The flexibility of Salesforce's data model means you can associate some or all of those fields with the objects that are most relevant to the department that uses them, which might be Leads for Marketing and Accounts for Billing. And because Panoply automatically detects the schema you've set up, it ingests the data as you've structured it rather than imposing some external logic you may not want.
But there's another benefit to this kind of duplicate data: Having the data in multiple places can speed up query processing by reducing the number of tables and minimizing the need for expensive table joins. While you can largely focus on parent tables in your analysis, querying child tables will be more cost-effective because the child table is much smaller than the parent table, your query response time will be faster.
Now, let’s see how to perform a join on parent tables. Basically, the relationship between those tables is based on keys, as in any relational model. To enable joins, Panoply automatically identifies interconnect data groups and creates columns within each parent table that act like keys: they contain the same value as the primary key column of another parent table. In the example below, we’ll join two tables called
salesforce_user based on a user id:
Here is one quite simple example of making joins on two parent tables.
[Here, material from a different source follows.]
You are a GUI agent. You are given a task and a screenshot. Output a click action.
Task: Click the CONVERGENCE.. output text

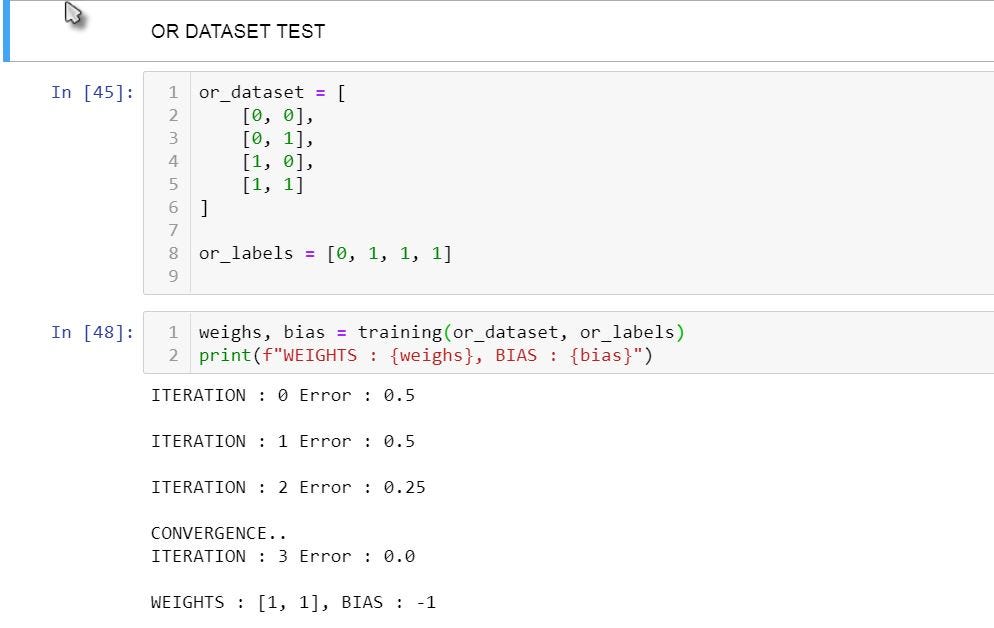pyautogui.click(x=219, y=533)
Let’s say you want to count the leads per team member and lead status. The following script applies the query that gives the result:
SELECT u.name AS lead_OWNER, l.status AS lead_status, count(1) AS total FROM salesforce_lead l JOIN salesforce_user u ON l.ownerid = u.id GROUP BY lead_owner, lead_status ORDER BY 1, 2 DESC
Once you’ve figured out the tables’ structure and how they are linked to each other, you're ready to start manipulating the data in your tables.
Mapping data from Salesforce to Panoply
Remember the figure from the beginning that shows how Salesforce organizes its data? Let’s start from there and see how that data is mapped into the Panoply data warehouse. For easier understanding, the starting point will be the Salesforce Sales Leads API.
This is how the Salesforce-to-Panoply mapping process looks:
As you can see, various types of columns reside in Panoply tables. Let’s group them for a better understanding of Panoply's architecture:
- Blue: Columns automatically created during the data ingestion process, including metadata columns. They aren't in the Salesforce API, but Panoply creates and stores them in its data warehouse.
- Purple: A column automatically populated by a key value from another table. Here, the column is named
ownerid: this column is populated based on the owner’s name that resides in the Salesforce API.
- Pink: Columns that are directly mapped from the Salesforce API to the Panoply table.
Setting yourself up for long term success
When you're trying to find a competitive edge, it's essential to go beyond stock Salesforce reports and really dig into your sales and CRM data. The problem for many companies, though, is that wrangling SFDC data feels like an impossible task.
That's where a platform like Panoply can make that chore a whole lot easier. Features like automatic key creation and automated schema detection make it a lot easier to work with your data...and set you up to find interesting insights now and well into the future.